Excerpted text:
This is what we have after our first commit: A MongoDB connection and our REST operations .

We can run our application with the following command:

node index.js

Testing

For testing, send requests to localhost:3000 (using e.g. Postman or cURL):

Insert a Repository (Only Required Fields)

Post: http://localhost:3000/repositories

Body:

{
  "owner" : "facebook",
  "name" :  "react"
}

Body:

{
  "owner" : "facebook",
  "name" :  "facebook-android-sdk"
}

With that working, it’s time to automate updates.

Developing the Node.js Static Site Generator Back End, Step 2: A Cron Job to Update Repository Releases

In this part, we will configure a simple cron job (which will start at midnight UTC) to update the GitHub repositories that we inserted to our database. We added only the owner and name parameters only in our example above, but these two fields are enough for us to access general information about a given repository.

In order to update our data, we have to consume the GitHub API. For this part, it’s best to be familiar with GraphQL and v4 of the GitHub API .

We also need to create a GitHub access token . The minimum required scopes for that are:

toptal-blog-image-1555654474481-96eb999c5aa78e491c79e8fe4ecd0f8e.png

That will generate a token, and we can send requests to GitHub with it.

Given information:
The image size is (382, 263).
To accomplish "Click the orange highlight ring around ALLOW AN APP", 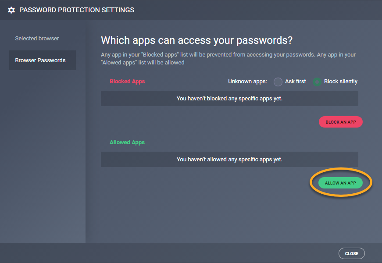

What is required: Write the next part of the Node.js static site generator tutorial, starting after its final sentence about sending requests to GitHub with the new token.

Result for this exercise:
Now let’s go back to our code.

We have two new dependencies in package.json :

"axios": "^0.18.0"
"cron": "^1.7.0"

As usual, run npm install or yarn after adding dependencies.

We’ll need two new properties in config.js , too:

"githubEndpoint": "https://api.github.com/graphql"
"githubAccessToken": process.env.GITHUB_ACCESS_TOKEN (you’ll need to set the GITHUB_ACCESS_TOKEN environment variable with your own personal access token)

Create a new file under the controller folder with the name cron.controller.js . It will simply call the updateResositories method of repository.controller.js at scheduled times:

const RepositoryController = require('../controller/repository.controller');
const CronJob = require('cron').CronJob;

function updateDaily() {
  RepositoryController.updateRepositories();
}

exports.startCronJobs = function () {
  new CronJob('0 0 * * *', function () {updateDaily()}, null, true, 'UTC');
};

The final changes for this part will be in repository.controller.js . For brevity, we’ll design it to update all repositories at once. But if you have a large number of repositories, you may exceed the resource limitations of GitHub’s API . If that’s the case, you’ll need to modify this to run in limited batches, spread out over time.

The all-at-once implementation of the update functionality will look like this:

async function asyncUpdate() {

  await RepositoryModel.list().then((array) => {
    const promises = array.map(getLatestRelease);

    return Promise.all(promises);
  });
}

exports.updateRepositories = async function update() {
  console.log('GitHub Repositories Update Started');

  await asyncUpdate().then(() => {
    console.log('GitHub Repositories Update Finished');
  });
};

Finally, we will call the endpoint and update the repository model.

The getLatestRelease function will generate a GraphQL query and will call the GitHub API. The response from that request will then be processed in the updateDatabase function.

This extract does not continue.